Peu après l’an Mil, un nouveau palais s’adosse au rempart antique, complété un siècle plus tard par la première tour Maubergeon. L’ensemble, ceinturé de fossés, constitue la résidence du comte de Poitou-duc d’Aquitaine. Vers 1200, la famille Plantagenêt édifie la grande salle officielle, dite "des Pas Perdus", qui demeure aujourd’hui l’un des plus remarquables exemples d’architecture civile du Moyen Age en France.

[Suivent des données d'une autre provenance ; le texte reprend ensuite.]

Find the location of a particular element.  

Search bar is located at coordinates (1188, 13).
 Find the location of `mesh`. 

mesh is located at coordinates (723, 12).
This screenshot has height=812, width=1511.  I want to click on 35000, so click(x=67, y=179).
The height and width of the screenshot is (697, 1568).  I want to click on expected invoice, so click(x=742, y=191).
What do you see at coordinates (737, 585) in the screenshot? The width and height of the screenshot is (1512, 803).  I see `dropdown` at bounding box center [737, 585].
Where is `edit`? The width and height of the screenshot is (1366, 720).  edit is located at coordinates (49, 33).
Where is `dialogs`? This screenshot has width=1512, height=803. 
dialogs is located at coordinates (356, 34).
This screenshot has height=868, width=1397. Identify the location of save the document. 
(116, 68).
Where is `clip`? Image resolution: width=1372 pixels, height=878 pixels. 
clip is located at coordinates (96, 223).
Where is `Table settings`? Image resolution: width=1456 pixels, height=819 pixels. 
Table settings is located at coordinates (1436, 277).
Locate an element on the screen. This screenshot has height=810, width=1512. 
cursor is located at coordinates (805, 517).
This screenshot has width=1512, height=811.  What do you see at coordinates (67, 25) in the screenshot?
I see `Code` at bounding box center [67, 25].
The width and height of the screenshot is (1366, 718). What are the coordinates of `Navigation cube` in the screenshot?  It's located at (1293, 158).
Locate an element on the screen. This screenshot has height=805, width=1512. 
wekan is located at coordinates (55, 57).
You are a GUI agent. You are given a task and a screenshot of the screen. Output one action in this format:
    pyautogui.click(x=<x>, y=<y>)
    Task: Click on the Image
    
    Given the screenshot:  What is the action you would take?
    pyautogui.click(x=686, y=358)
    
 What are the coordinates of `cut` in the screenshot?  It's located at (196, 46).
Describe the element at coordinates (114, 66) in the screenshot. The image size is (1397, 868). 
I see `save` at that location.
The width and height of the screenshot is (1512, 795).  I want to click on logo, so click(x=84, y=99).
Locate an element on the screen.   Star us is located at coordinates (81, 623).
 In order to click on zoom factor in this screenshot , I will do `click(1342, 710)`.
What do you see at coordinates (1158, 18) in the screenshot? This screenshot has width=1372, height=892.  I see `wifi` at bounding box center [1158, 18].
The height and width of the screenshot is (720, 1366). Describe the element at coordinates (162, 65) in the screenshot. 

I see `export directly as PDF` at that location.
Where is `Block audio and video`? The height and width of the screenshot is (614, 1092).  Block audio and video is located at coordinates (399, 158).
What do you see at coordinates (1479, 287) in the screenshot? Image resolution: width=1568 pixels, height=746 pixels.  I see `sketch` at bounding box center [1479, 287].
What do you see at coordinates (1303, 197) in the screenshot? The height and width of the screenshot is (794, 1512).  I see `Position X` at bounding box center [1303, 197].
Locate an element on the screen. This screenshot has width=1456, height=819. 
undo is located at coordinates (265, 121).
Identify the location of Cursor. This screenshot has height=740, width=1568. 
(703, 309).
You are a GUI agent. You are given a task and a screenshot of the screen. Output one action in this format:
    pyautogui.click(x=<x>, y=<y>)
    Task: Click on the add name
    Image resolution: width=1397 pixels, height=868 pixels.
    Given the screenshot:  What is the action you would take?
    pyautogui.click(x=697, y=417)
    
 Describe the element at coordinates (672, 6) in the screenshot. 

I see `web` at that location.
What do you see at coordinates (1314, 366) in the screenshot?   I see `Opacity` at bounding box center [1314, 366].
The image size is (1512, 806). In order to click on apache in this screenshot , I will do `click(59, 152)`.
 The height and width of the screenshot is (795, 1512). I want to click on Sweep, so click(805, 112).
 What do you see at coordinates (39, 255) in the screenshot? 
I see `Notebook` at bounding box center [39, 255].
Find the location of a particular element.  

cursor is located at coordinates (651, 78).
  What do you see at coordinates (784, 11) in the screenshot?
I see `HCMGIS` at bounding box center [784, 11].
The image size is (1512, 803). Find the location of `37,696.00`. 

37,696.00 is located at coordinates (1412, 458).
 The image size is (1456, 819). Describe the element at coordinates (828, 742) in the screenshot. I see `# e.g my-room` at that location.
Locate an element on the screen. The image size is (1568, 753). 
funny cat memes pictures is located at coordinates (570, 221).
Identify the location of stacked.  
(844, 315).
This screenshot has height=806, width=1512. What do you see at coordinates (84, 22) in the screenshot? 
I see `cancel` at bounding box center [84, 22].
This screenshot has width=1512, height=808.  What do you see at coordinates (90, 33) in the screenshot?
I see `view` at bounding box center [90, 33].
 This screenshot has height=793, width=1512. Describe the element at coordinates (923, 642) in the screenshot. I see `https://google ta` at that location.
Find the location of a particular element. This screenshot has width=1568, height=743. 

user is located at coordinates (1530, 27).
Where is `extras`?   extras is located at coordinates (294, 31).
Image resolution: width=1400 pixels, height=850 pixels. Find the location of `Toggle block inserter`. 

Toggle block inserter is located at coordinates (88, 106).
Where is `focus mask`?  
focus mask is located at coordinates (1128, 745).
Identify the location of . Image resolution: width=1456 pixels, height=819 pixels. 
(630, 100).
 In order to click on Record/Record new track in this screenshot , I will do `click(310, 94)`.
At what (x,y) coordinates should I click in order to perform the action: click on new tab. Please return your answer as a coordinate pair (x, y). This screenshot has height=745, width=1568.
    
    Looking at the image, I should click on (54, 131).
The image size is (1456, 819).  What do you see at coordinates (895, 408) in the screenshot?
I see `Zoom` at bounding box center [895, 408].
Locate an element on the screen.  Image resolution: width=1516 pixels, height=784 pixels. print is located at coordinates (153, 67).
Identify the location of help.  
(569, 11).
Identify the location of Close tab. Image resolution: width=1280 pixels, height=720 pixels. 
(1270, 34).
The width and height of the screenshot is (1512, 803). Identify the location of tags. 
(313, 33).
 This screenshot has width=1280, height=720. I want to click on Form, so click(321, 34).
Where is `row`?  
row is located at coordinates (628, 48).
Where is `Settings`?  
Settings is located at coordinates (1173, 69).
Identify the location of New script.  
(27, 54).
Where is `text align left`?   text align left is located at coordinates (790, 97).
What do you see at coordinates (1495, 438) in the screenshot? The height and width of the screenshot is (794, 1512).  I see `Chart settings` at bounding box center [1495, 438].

A partir du XIIIe siècle, la vocation résidentielle du palais s’efface progressivement devant ses fonctions d’administration comtale. L’arrivée de
Jean de Berry en 1372 relance pourtant d’importants travaux d’aménagement et d’embellissement : la tour Maubergeon est reconstruite, des appartements privés (aujourd’hui disparus) sont édifiés côté est, un nouveau mur pignon clôture la grande salle, percé de larges baies au-dessus de trois cheminées sculptées. L’ensemble annonce le style gothique flamboyant.
Devenu palais de justice après la Révolution, il est alors doté de nouveaux corps de bâtiments et d’une entrée monumentale avec portique à l’antique dès 1822.